Farming is an act of hope. Farmers work long, hard hours, cultivating and caring for the crops they grow, the people they employ, and the soil they tend. They do everything they can to ensure a bountiful harvest, enough to feed their family, sell to their community, and all while caring for the land. But they can't control nature and every year, at a certain point, they have to let go. And hope.
These last few weeks have challenged us. The world feels like a powder-keg and the misery and destruction has left us heartbroken. In times like these, it's hard to hold space for hope. And yet, my recent visit to our farmer, Ed, has reminded me of its importance. Without it we have no reason to plant the seeds that nurture and lead to positive change.
Ed greeted me with a big hug and his usual smile, brimming from ear to ear. Wearing shorts, t- shirt, and a baseball cap, Ed is the definition of affable. The moment you connect with Ed, you feel at ease. Harvesting is one of busiest times of the year for farmers, with every activity constrained by the threat of the next rainfall, but Ed was relaxed and generous with his time. He explained the harvest process, cutting the plant first below the roots and then, a couple of weeks later (and once the plant has dried), gathering the beans up with a thresher. This machine lifts, separates, and funnels the beans into 50lb feed bags. These bags are then dropped back onto the ground to be picked up later by others.
I was struck by the incredible skill and resilience it takes to see planting and growing through to harvest. Ed has the right temperament to deal with the bumps along the way. According to Ed, harvesting has to be done at just the right moment. If you wait too long and the plants are too dry, the beans crack. And if you try to harvest the beans when they’re wet, you will destroy the thresher and the beans. "You could have a season and do everything right and, if there is sustained rain with no drying-off days, a whole crop could be ruined," Ed explained.
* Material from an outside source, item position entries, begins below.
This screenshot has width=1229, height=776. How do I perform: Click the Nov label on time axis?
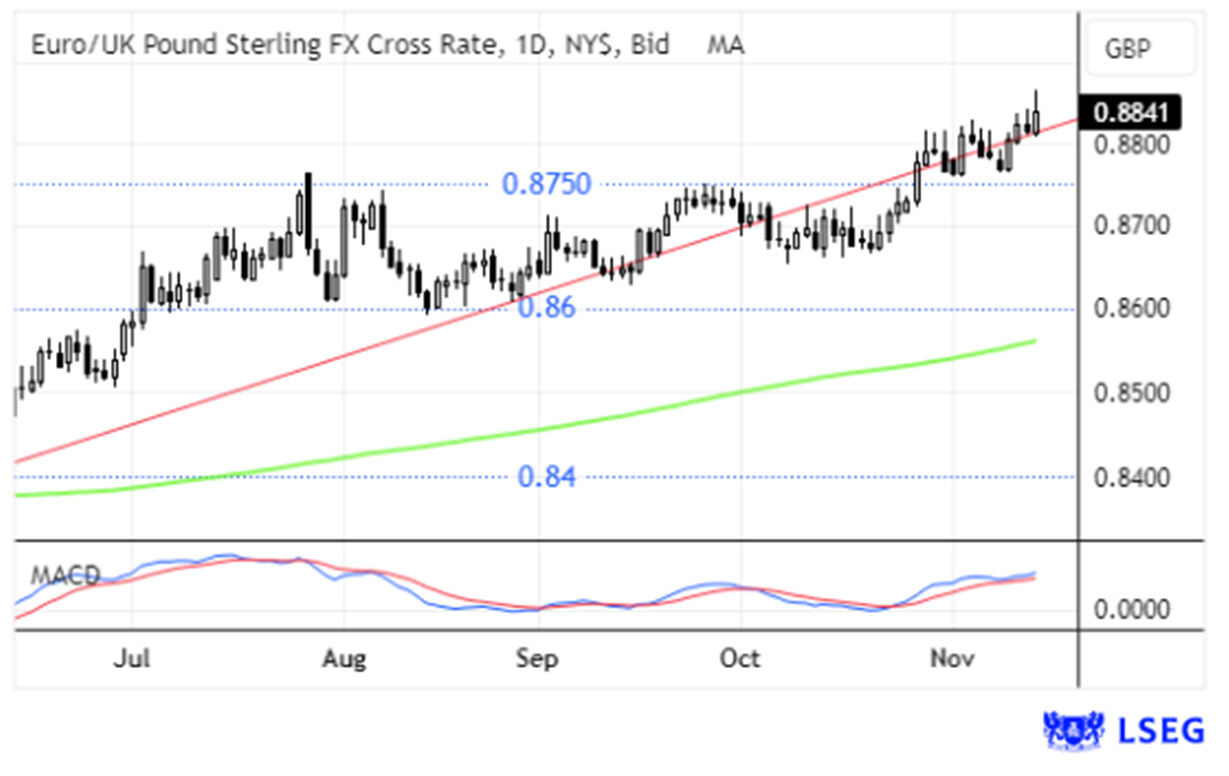point(951,659)
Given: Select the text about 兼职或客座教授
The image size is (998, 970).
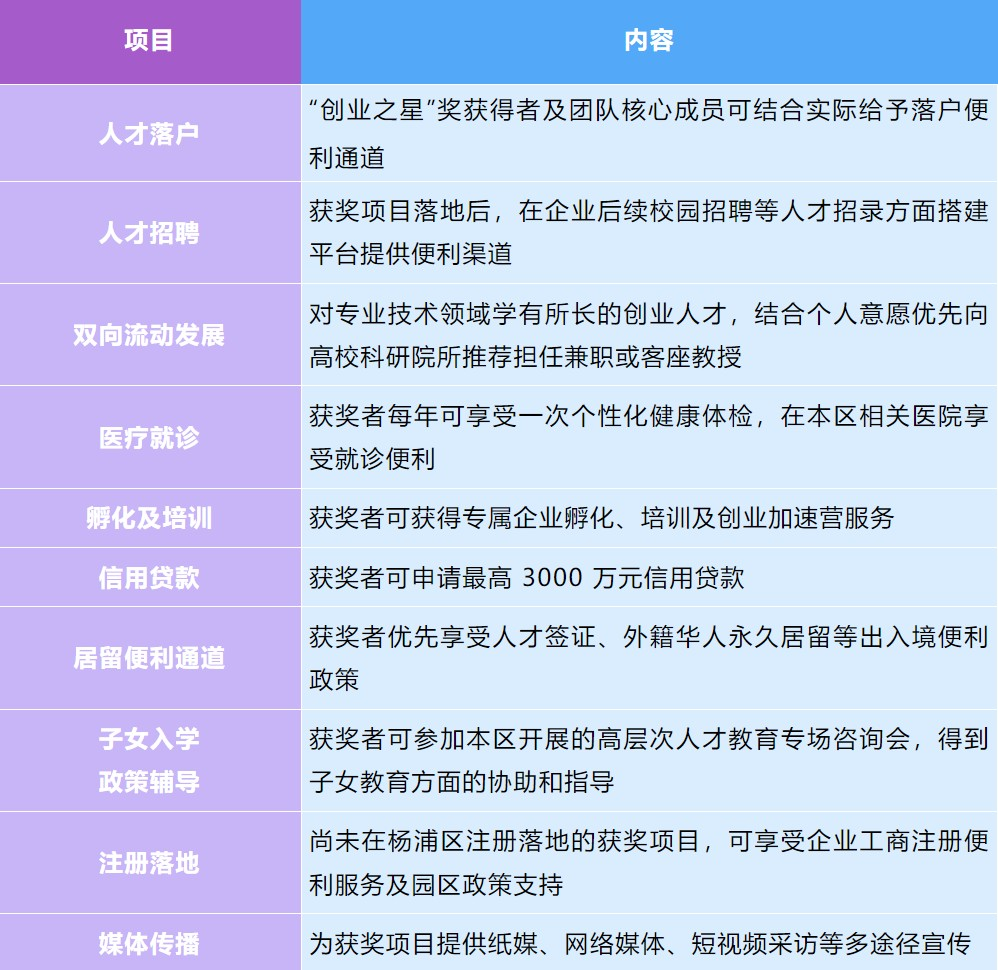Looking at the screenshot, I should pyautogui.click(x=648, y=335).
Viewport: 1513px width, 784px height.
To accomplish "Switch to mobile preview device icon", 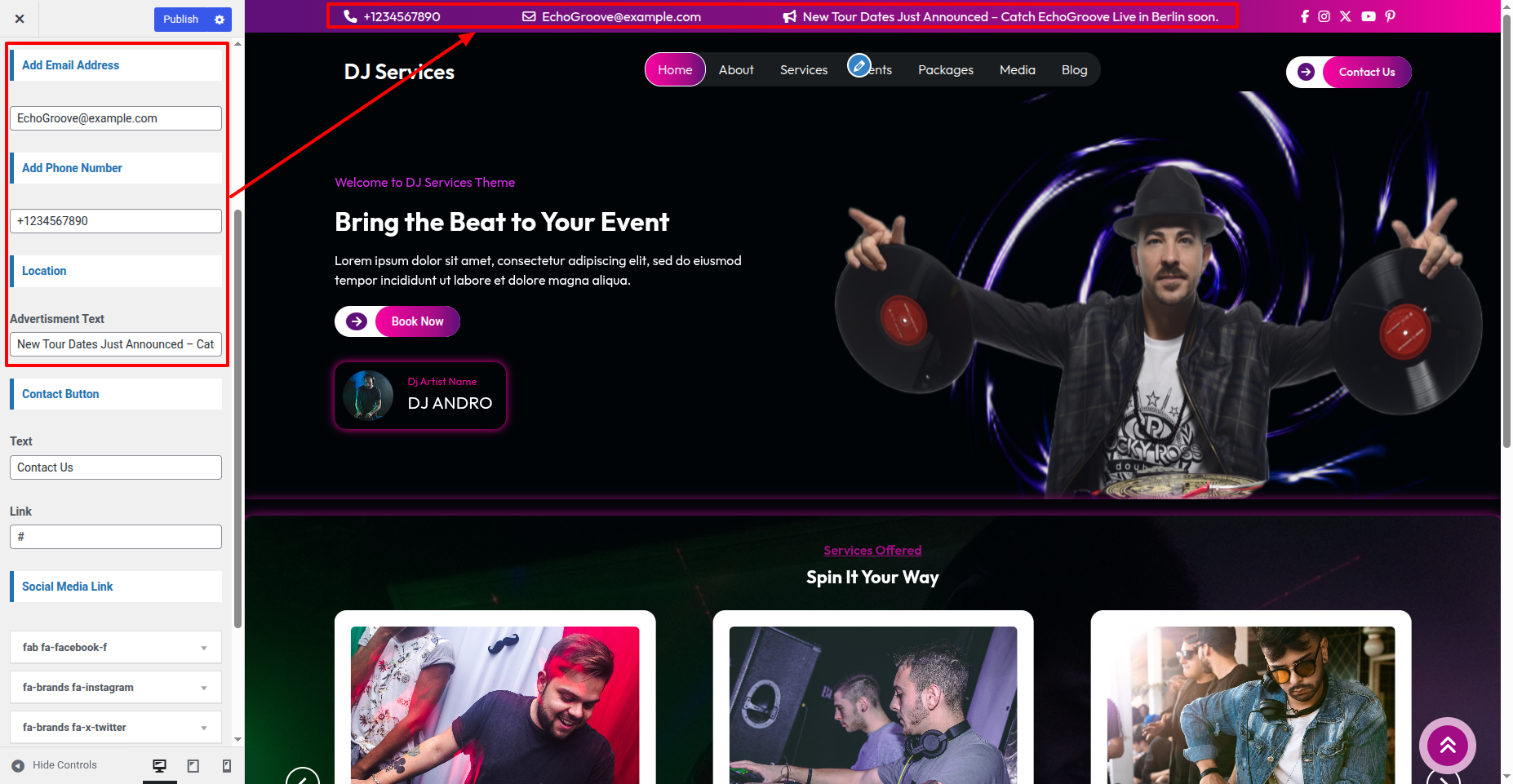I will click(227, 765).
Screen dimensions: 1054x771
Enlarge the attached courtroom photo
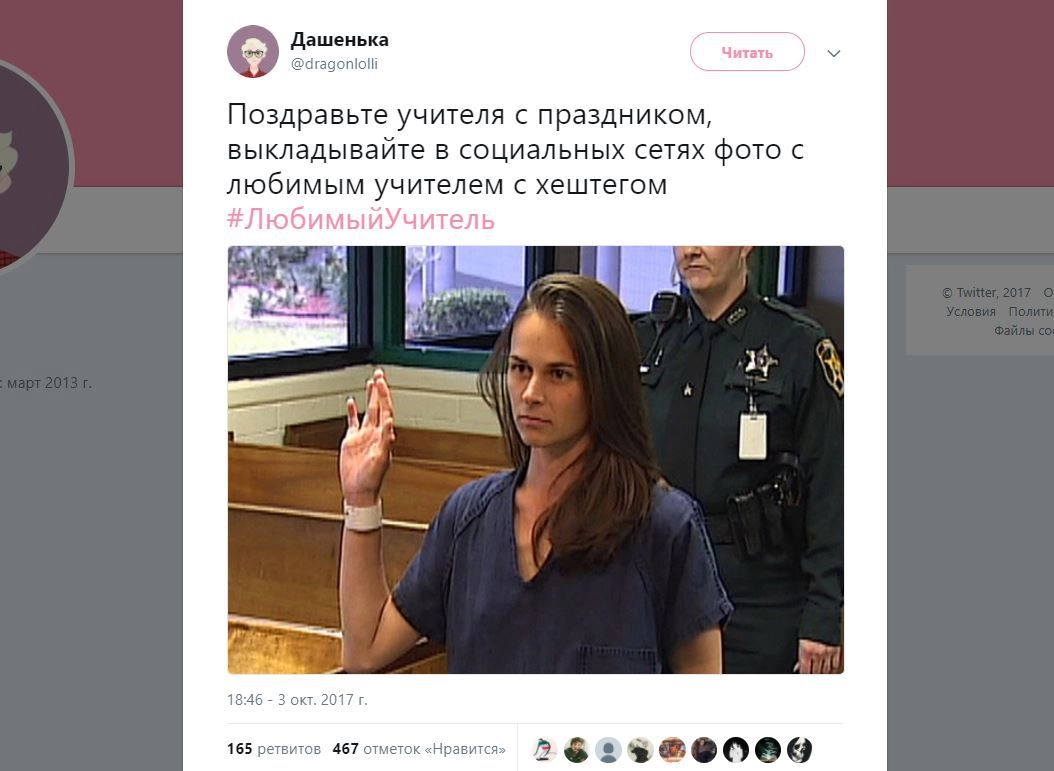(x=536, y=460)
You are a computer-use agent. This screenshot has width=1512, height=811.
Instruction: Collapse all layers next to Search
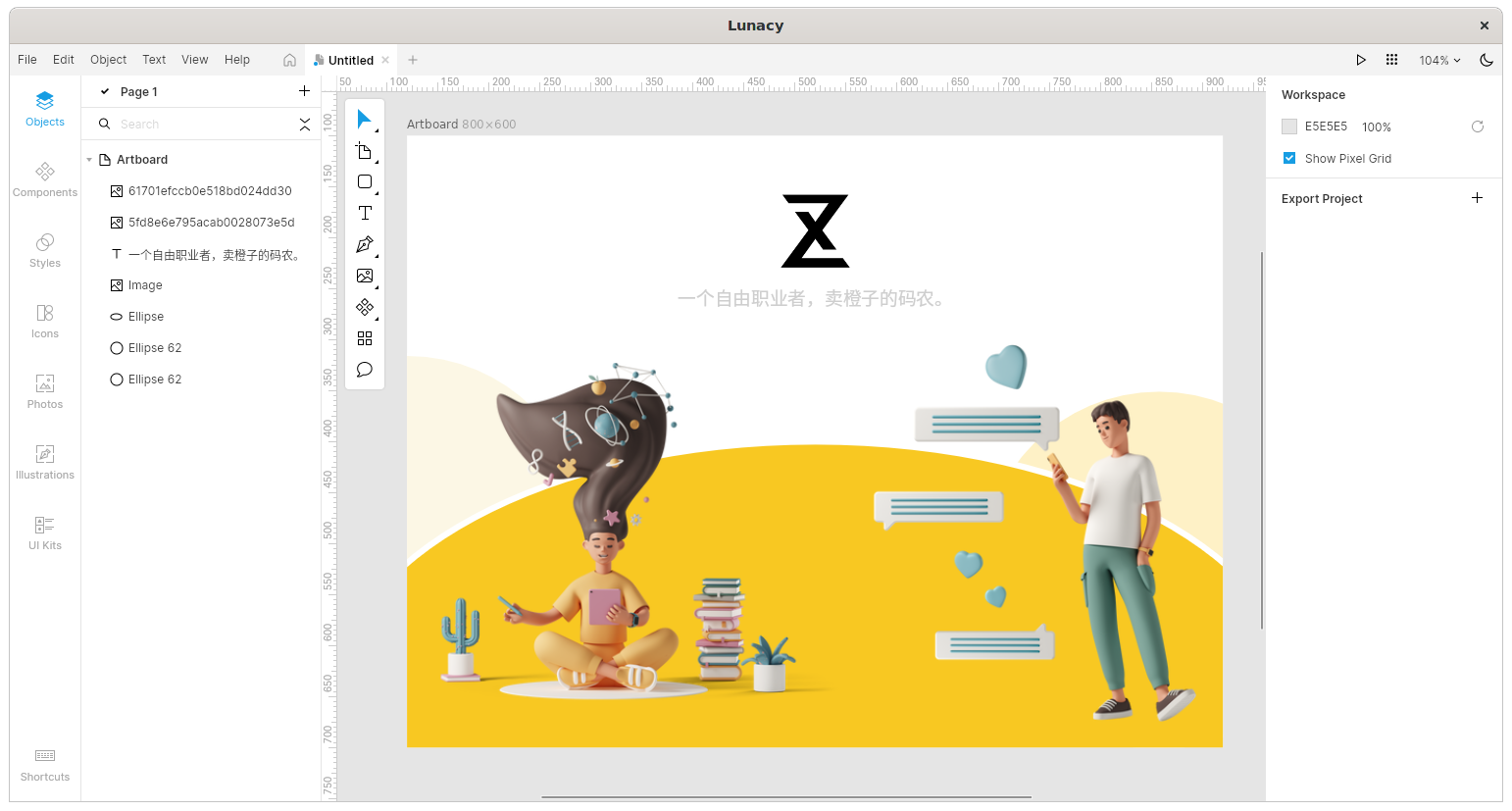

"You could have a season and do everything right and, if there is sustained rain with no drying-off days, a whole crop could be ruined."
- Ed Cohen
As Ed walked with me, he shared the other challenges he’s faced this year. The new thresher he’d splurged on proved to be ineffective on his fields because of the way he organically farms. Mid-harvest, he had to revert back to his older thresher - a piece of equipment (literally) held together in places with duct tape and string.
Most devastating to my ears was the news that, due to early rains that promoted the growth of nightshade berry, the yield of our beloved Zuni Golds would be greatly reduced, with potentially only enough harvested for seed for the following year.
Still, with all these setbacks, Ed didn't seem phased and spent the next hour chatting about topics as varied as farming, running, family, and music. In his supposed time of stress and pressing demands, Ed helped me feel more calm and connected - a gift beyond the obvious.
I left Ed’s farm with even more appreciation for what our farmers experience getting food to our tables, several bags of beans on which to feast when home, and, most important of all, hope. I'm going to hang on to that feeling as best I can.